El presidente francés, que analiza a fondo el conflict desde que era candidato, se mantiene al frente de la presión internacional contra El Asad

El presidente François Hollande, el día 7 en un acto en Niza.
El presidente François Hollande, el día 7 en un acto en Niza. VALERY HACHE (AFP)

El sábado 31 de agosto, François Hollande reunió en el Elíseo al Consejo de Defensa, formado por los jefes de los servicios secretos, los generales del Estado Mayor y los ministros de Exteriores, Defensa e Interior.
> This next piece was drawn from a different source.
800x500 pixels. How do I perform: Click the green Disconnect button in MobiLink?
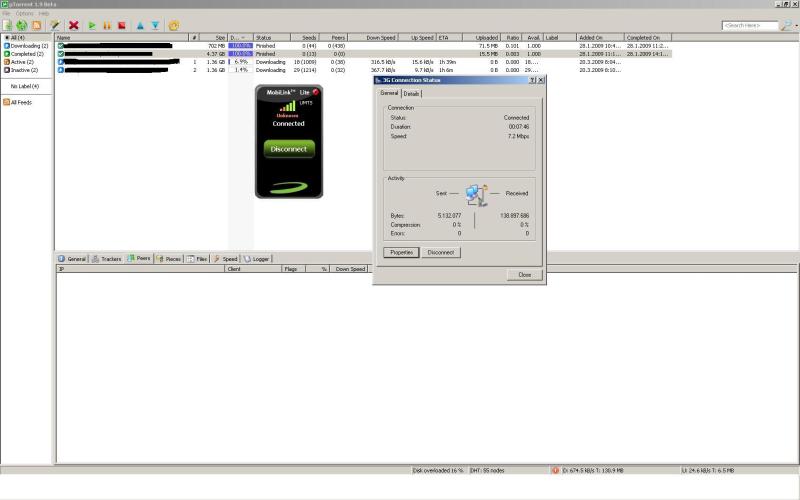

La idea que flotaba en el salón era que esa misma noche Estados Unidos y Francia iban a disparar algunos misiles contra instalaciones militares de Damasco para hacer saber a Bachar el Asad que había cruzado una línea roja al lanzar el ataque químico del 21 de agosto, que produjo la muerte de más de 1.400 personas.

Cuando la Casa Blanca adelantó una hora la entrevista telefónica entre Barack Obama y Hollande, los dirigentes franceses pensaron que ese pequeño signo era la señal definitiva de que Washington estaba lista para intervenir. Tras 40 minutos de conversación, Hollande explicó a los responsables de la seguridad nacional que Obama había decidido pedir el incierto aval del Congreso antes de atacar. Descartada la opción de un castigo rápido, Francia se quedaba aislada, sin plan B, a expensas de la decisión de los congresistas estadounidenses, y sabiendo muy bien que la opinión pública francesa, y gran parte de la oposición, difícilmente apoyarían una acción militar no avalada por la ONU.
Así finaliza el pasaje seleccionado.